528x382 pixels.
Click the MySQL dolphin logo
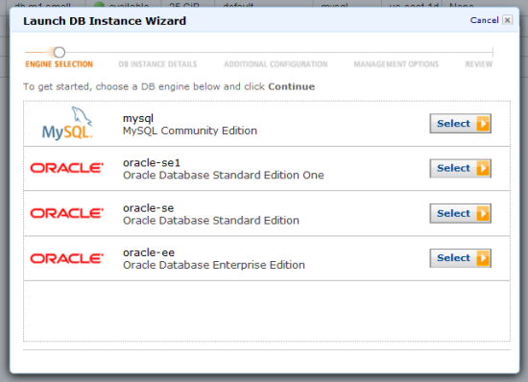[x=67, y=124]
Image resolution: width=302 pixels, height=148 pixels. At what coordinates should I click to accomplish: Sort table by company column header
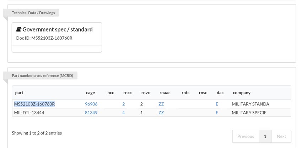point(242,93)
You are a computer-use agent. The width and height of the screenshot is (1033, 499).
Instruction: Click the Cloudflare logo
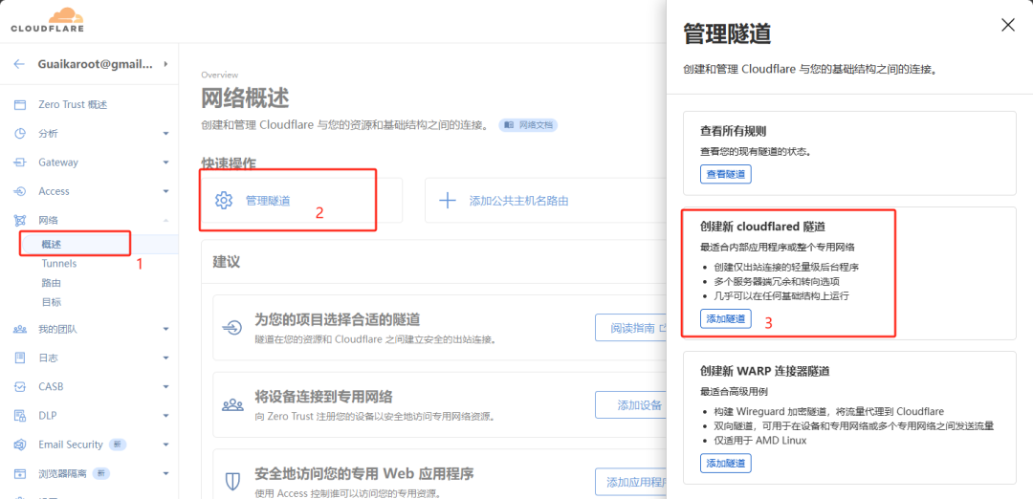47,19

» Task to carry out: Beginning with the line in which "Image resolution: width=302" appears, repeat exactly each line down to the close of the material, leaving every picture out.

» Answer section:
Image resolution: width=302 pixels, height=148 pixels. At what coordinates should I click to accomplish: Sort table by company column header
point(242,93)
You are a computer-use agent. The width and height of the screenshot is (1033, 499).
Instruction: Click the Cloudflare logo
47,19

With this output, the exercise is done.